The News: Independent Research at a Crossroads
Independent equity research has been a double-edged business niche at least since the Spitzer settlements six years ago. Now the sector's ambiguous position - you could even call it schizophrenia - is coming to a head.
Citing data from consulting firm Integrity Research Associates, Bloomberg Markets magazine reports that the number of independent research firms in the U.S. has soared to 2,667 from 1,012 in 2006. But the crowded field appears set to shrink. Eleven independent research firms shut down in recent months, the magazine says. The Spitzer settlement that committed big 10 Wall Street firms to spend $432.5 million to supply independent research for their (mainly retail) clients expired last summer and has had no lasting impact, according to Integrity's Sanford Bragg. In its aftermath, independent firms have a mere 3 percent market share of institutional commissions allocated for research. Giant securities firms account for almost 70 percent.
"If the independents analyze their own business the way they analyze the industries they cover, they'll conclude what I did: The business is increasingly not viable," Scott Cleland, a former Wall Street telecommunications analyst who went independent but closed his own firm in 2005, told Bloomberg.

▶ **SET EXERCISE 1**
Copy the portion of the passage on independent equity research between "Citing data from" and "almost 70 percent.", inclusive.
The passage on independent equity research and the rows that follow it are unrelated and should be treated as separate material.

▶ **DATA PROVIDED**

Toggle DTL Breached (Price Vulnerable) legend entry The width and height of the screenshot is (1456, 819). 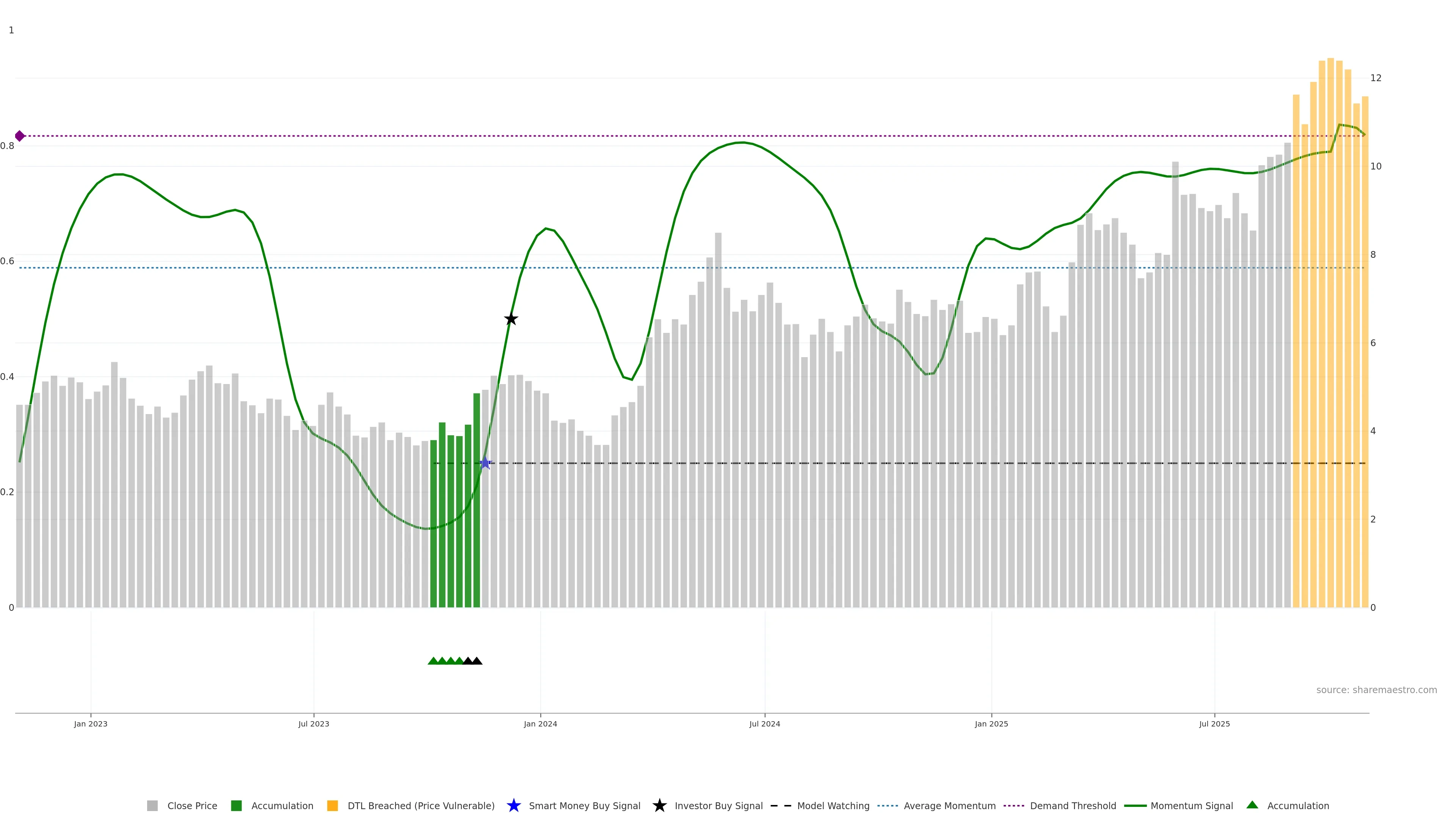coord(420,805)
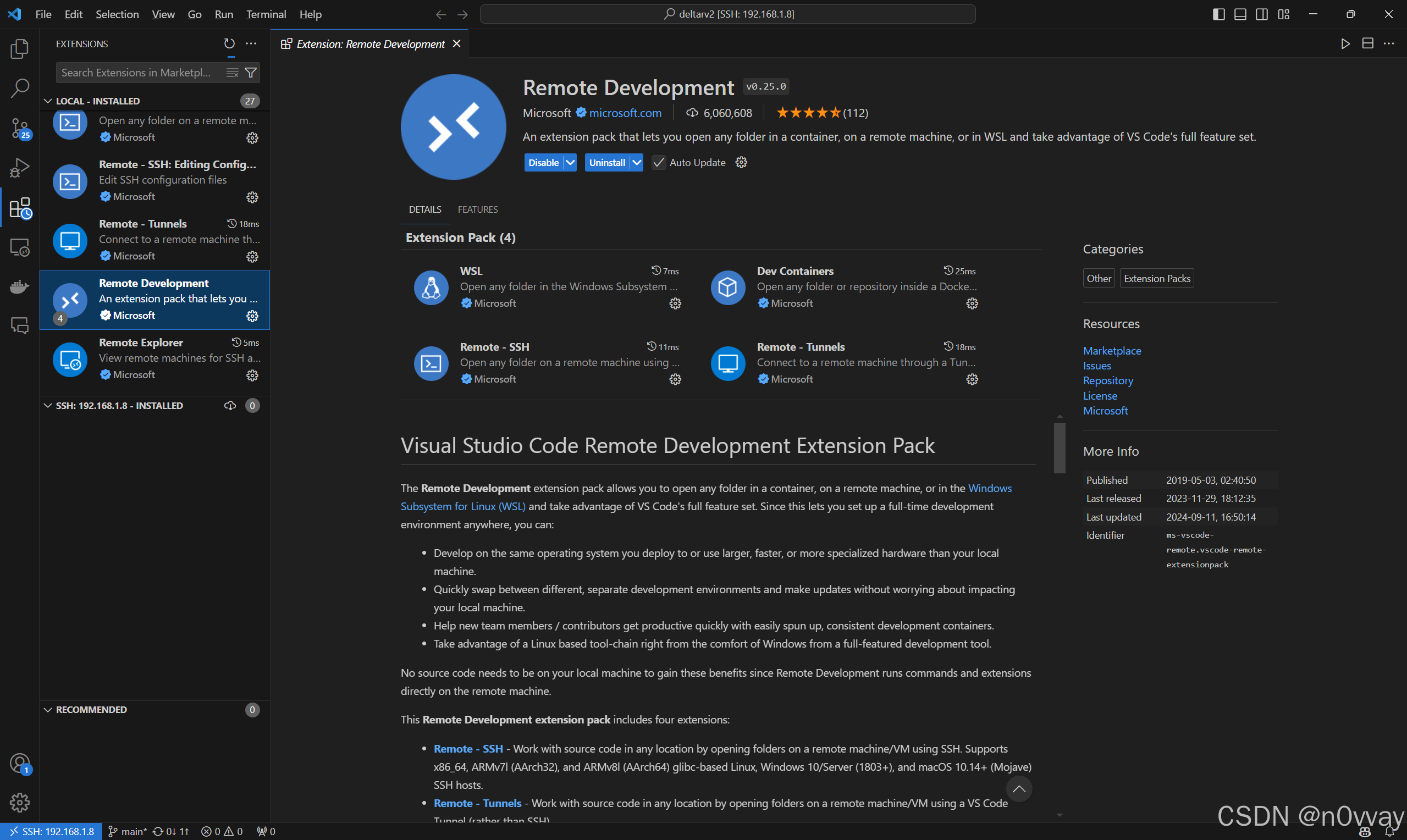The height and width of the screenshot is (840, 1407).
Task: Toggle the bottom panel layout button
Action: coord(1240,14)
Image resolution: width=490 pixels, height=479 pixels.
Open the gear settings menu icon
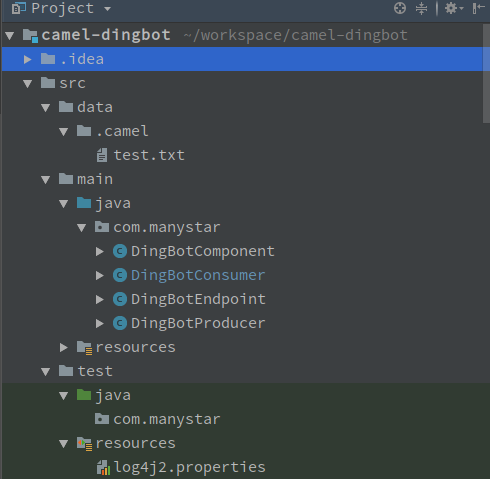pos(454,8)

▶ **SET EXERCISE 2**
Reproduce the rows from the line holding "Image resolution: width=490" through the final line of the rows, inclusive, including their requests, but add -62 to every coordinate number in the answers. Omit the pictures from your output.

▶ **CORRECT ANSWER 1**
Citing data from consulting firm Integrity Research Associates, Bloomberg Markets magazine reports that the number of independent research firms in the U.S. has soared to 2,667 from 1,012 in 2006. But the crowded field appears set to shrink. Eleven independent research firms shut down in recent months, the magazine says. The Spitzer settlement that committed big 10 Wall Street firms to spend $432.5 million to supply independent research for their (mainly retail) clients expired last summer and has had no lasting impact, according to Integrity's Sanford Bragg. In its aftermath, independent firms have a mere 3 percent market share of institutional commissions allocated for research. Giant securities firms account for almost 70 percent.

▶ **CORRECT ANSWER 2**
Image resolution: width=490 pixels, height=479 pixels.
Open the gear settings menu icon
pos(392,-54)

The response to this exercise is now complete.